Understanding Pendulum Swings

The physics-conducted dance of a pendulum performs a motion that is actually the heartbeat of an antique clock. Beautifying our halls this beautiful oscillator has measured our hours with precision merged with the course of human history.

Until the invention of pendulum clocks in the 17th century, time was reckoned in very arbitrary ways. With a flow of water retarded or accelerated by an unseen cause, and by candles that burnt irregularly. It was left to the Dutch scientist Christiaan Huygens in 1656 to harness the properties of the pendulum, initiating an era during which time could be charted with greater accuracy than before.

Pendulums work on a simple principle: periodic motion. As the pendulum swings, gravity tugs as a restoring force back toward its rest position, while its momentum carries it forward. The result is a regular oscillation. The true miracle is the constancy in each swing’s period, which is the time it takes for the pendulum to get back into its original position. This period depends only on the length of the pendulum and on the acceleration due to gravity, and for most practical purposes, is independent of the amplitude of the arc.
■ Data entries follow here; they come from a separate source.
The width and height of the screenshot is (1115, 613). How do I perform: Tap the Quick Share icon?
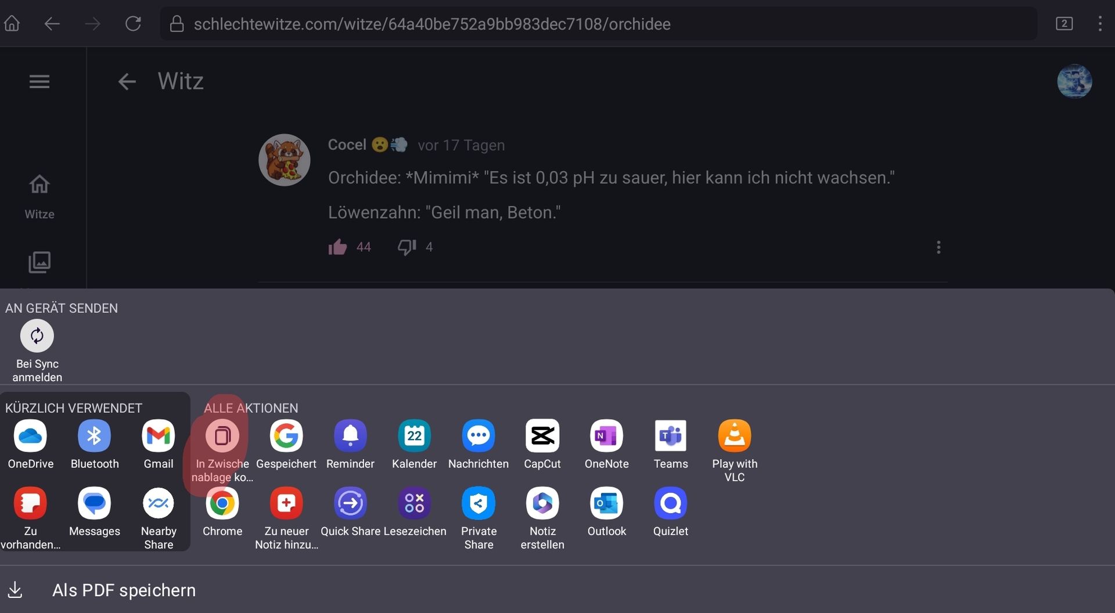(350, 503)

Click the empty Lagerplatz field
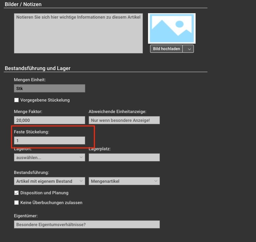pyautogui.click(x=124, y=157)
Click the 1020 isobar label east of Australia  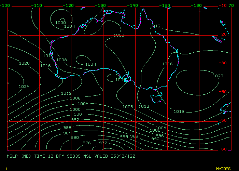(217, 76)
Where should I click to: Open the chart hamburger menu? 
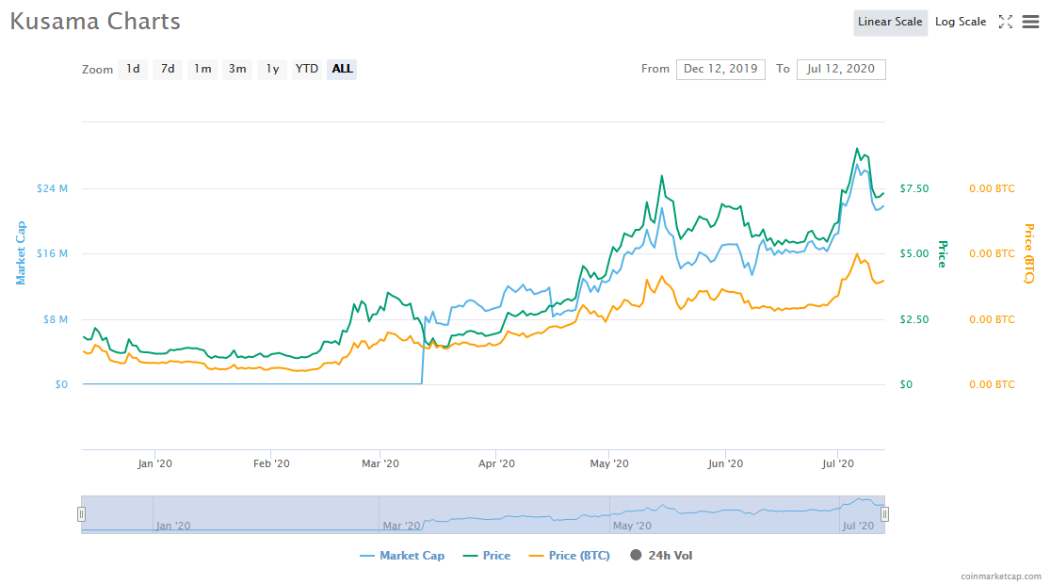[x=1030, y=22]
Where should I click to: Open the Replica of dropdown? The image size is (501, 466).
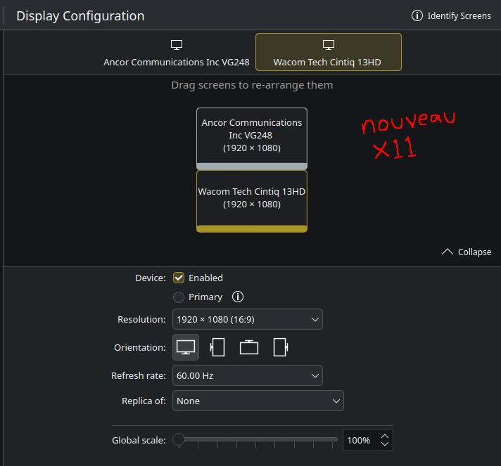258,401
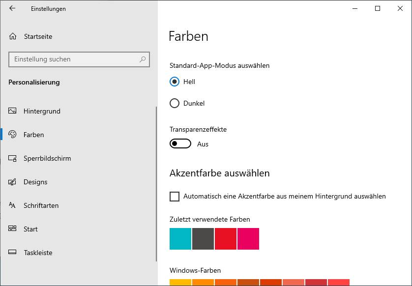Click the Sperrbildschirm monitor icon
The image size is (412, 286).
click(13, 158)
This constancy transformed timekeeping. With a pendulum clock, the long, slender rod with a weight swings with a reliable frequency, driving the clock’s hands with meticulous uniformity. This reliability allowed for a division of time into equal segments, a concept that seems elementary but was revolutionary.

The pendulum’s sway is more than poetic.It is a brilliant exhibition of physics in motion, a mechanism that brought order to our conception of time, and with it, a means to plan our lives, to explore science, and to navigate the seas.